10 Eylül 2012 Pazartesi

Neyse halim...


Astrolojiden anlamam. Tek yaptığım denk gelirse gazetedeki günlük burç yorumumu okumak. Hele şu tanışmaların 10, bilemedin 15. dakikasını sektirmeden gelen “burcunuz ne?” sorusuna hastayım.

“Akrep burcuyum.”

“Ay ben şimdi hatırladım, ocakta yemek vardı…”

Neyse…

Gelgelelim -loji uzantılı diğer bilimlere yaklaşımımda bir sorun yok.

Bkz. hormonoloji.

Ya da durun, siz bakmadan ben biraz açıklayayım.

Efendim söylemesi ayıp mı değil mi bilmiyorum ama, son birkaç yıldır malum günler gelmeden önce bana bir şeyler oluyor. Bir başkalaşım, bir asabiyet, hassasiyet, bir acayip tavır, bir mutsuzluk, hoşnutsuzluk, bir doymazlık, ne ararsanız var. Ağlama nöbetlerini hiç anlatmayayım, zira anlatılmaz yaşanır.

Hal böyle olunca, hem etrafımda durumdan nasibini alan şahısların değişik tespit ve teşhislerinden korunmak hem de huzura ermek için kalktım doktora gittim.

Bir gariplik yokmuş. Yaşadığım şeye premenstrual sendrom deniyormuş. Yani Türkçesi adet öncesi gerginlik. Üç kadından birinde olurmuş. Tuzu kesip kafeini de almayınca işlem tamammış.

Nasıl yani?

Şimdi o Tom ve Jerry izlerken dolan gözlerimin, o cinnet geçirmeye, olmadı cinayet işlemeye meyilli ruh halimin nedeni iki kaşık kahveyle bir tutam tuz mu?

Hiç de değil!

Vücudumuzun 4’te 3’ü su olabilir fakat geriye kalan daracık alanda bütün hayatımızı bir anda alt üst edebilecek bir grup barınmakta; hormonlar!

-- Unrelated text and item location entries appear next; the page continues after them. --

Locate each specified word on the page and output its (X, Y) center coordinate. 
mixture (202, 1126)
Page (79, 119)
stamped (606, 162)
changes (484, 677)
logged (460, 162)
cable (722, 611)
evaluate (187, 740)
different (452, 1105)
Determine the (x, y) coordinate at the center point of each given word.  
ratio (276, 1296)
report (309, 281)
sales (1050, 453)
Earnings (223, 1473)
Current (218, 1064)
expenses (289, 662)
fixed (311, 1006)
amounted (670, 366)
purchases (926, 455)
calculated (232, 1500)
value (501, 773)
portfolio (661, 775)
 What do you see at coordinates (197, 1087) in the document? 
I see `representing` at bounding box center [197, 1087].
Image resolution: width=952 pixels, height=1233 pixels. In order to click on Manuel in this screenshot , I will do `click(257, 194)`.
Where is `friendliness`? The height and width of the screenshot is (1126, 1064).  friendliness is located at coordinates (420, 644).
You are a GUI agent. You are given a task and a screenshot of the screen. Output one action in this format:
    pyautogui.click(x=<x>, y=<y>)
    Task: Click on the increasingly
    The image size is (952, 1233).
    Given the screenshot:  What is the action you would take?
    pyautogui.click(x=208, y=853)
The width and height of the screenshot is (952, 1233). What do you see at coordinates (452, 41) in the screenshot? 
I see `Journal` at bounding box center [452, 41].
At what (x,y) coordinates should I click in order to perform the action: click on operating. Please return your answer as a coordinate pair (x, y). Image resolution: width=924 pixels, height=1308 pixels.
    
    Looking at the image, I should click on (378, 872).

Neden birden bire dünyanın korkunç, hayatın çekilmez ve aynadaki yansımamızın pek bir tipsiz olduğunu düşünürüz. Hadi belki kendimize insaflı davranırız da, iki güne kadar gözümüze erkek güzeli görünen sevgilimiz neden aniden böcek olur?

Eserekli miyiz?

Ne münasabet!

Ya östrojenimiz fırlamıştır ya da testosteronumuz. Ama işte batsın bu dünyaya bağlamadan önce kendinize hakim duruma da vakıf olmanın bir yolu var artık. Yani diyorum ki hormonoloji sayesinde her an suç işlemeye ya da intihara teşebbüse hazır hali, hali hazırda tersine çevirmek mümkün.